Copy out each line of the records below that contains the string "List".

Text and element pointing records

## START

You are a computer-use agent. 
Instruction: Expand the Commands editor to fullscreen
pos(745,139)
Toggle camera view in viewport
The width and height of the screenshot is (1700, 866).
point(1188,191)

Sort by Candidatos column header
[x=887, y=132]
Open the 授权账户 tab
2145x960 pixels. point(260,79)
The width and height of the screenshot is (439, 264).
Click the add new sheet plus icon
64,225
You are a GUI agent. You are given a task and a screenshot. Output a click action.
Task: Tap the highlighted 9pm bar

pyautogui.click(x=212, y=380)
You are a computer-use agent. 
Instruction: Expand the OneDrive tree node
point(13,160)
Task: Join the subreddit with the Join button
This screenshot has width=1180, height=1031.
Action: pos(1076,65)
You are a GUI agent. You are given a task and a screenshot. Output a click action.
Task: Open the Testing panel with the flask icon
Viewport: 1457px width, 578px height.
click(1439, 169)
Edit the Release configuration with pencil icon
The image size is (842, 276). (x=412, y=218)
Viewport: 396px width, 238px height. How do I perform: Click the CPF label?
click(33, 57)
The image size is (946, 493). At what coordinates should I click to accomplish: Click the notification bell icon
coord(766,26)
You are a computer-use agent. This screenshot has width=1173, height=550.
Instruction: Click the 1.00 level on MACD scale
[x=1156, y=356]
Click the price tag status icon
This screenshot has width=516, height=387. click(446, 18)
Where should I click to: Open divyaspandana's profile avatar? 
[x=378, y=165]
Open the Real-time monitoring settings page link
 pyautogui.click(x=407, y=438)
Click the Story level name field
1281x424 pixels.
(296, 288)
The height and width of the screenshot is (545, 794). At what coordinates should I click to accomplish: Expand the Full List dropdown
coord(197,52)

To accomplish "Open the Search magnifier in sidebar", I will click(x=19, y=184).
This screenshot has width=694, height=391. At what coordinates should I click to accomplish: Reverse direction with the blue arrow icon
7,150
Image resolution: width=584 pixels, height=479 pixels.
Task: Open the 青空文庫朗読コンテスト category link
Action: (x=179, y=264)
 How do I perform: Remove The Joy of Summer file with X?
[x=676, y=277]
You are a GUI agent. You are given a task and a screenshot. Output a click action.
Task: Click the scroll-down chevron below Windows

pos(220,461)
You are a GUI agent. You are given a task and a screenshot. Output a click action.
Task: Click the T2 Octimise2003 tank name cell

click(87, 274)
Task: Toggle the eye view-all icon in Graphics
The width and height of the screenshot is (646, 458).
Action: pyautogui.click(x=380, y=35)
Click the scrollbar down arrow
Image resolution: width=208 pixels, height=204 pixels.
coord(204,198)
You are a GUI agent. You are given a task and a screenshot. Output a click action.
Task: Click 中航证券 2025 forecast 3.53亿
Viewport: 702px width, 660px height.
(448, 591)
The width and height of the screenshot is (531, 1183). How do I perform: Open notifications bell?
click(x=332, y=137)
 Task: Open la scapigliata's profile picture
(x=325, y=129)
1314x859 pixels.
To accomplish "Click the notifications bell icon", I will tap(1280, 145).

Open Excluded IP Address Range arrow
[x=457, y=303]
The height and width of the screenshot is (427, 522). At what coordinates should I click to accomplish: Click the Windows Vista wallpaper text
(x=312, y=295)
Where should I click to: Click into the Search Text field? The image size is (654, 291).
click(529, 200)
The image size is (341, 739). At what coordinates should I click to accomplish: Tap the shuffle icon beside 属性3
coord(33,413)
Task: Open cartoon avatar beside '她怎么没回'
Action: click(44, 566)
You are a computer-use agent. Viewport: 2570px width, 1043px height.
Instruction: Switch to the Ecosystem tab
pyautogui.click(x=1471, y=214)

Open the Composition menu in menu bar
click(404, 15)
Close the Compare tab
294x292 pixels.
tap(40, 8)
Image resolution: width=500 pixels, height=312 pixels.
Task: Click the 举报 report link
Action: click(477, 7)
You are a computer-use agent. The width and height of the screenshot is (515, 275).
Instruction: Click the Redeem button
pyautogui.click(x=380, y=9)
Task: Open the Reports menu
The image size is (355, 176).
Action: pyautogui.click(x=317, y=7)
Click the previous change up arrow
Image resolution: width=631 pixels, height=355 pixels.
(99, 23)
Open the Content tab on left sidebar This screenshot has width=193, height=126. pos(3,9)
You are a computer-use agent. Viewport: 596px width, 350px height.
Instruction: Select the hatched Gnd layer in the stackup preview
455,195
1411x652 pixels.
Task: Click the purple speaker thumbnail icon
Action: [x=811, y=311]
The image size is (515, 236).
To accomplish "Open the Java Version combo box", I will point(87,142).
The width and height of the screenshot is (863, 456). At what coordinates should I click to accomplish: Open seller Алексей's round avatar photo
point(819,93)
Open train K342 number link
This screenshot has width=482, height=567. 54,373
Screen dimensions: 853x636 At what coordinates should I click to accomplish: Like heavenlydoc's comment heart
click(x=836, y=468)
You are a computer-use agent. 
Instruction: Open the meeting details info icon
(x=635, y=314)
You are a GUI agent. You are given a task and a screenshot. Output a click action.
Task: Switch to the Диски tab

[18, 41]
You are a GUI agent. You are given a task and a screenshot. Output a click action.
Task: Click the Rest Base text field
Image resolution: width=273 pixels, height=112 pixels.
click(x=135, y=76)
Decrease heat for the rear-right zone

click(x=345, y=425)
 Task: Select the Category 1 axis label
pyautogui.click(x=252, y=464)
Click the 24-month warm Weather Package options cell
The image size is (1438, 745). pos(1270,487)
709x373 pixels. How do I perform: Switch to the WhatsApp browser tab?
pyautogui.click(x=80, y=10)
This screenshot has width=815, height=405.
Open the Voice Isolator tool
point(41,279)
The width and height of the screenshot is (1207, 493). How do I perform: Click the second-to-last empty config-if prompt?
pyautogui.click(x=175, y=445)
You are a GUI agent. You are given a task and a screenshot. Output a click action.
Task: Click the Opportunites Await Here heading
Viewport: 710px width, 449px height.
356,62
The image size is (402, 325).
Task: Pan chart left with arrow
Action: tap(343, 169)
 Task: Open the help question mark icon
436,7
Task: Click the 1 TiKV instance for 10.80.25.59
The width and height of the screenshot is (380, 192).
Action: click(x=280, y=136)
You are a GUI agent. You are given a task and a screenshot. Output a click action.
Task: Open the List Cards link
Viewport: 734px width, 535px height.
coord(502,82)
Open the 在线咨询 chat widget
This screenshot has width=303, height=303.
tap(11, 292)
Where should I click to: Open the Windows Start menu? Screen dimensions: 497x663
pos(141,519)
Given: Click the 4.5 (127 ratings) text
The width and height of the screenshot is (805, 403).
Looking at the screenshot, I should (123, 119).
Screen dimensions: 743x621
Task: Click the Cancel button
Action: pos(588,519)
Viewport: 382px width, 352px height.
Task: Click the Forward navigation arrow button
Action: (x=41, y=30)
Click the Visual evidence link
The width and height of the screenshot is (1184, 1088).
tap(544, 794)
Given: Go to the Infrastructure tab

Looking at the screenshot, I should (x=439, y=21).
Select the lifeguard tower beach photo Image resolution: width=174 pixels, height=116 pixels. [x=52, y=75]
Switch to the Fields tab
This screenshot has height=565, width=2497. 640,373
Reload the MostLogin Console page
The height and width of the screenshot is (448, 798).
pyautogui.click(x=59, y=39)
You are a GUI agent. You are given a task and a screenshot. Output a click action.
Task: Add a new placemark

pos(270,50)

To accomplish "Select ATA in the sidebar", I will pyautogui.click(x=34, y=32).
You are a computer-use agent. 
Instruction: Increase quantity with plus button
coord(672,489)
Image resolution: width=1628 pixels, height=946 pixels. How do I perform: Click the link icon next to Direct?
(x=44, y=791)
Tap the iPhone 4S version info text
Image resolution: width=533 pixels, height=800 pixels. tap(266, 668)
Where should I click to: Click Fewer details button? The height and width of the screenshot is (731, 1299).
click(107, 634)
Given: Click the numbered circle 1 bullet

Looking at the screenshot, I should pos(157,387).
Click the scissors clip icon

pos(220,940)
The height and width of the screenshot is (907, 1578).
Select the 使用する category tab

## END

• [Correct response]:
The height and width of the screenshot is (545, 794). At what coordinates should I click to accomplish: Expand the Full List dropdown
Task: Open the List Cards link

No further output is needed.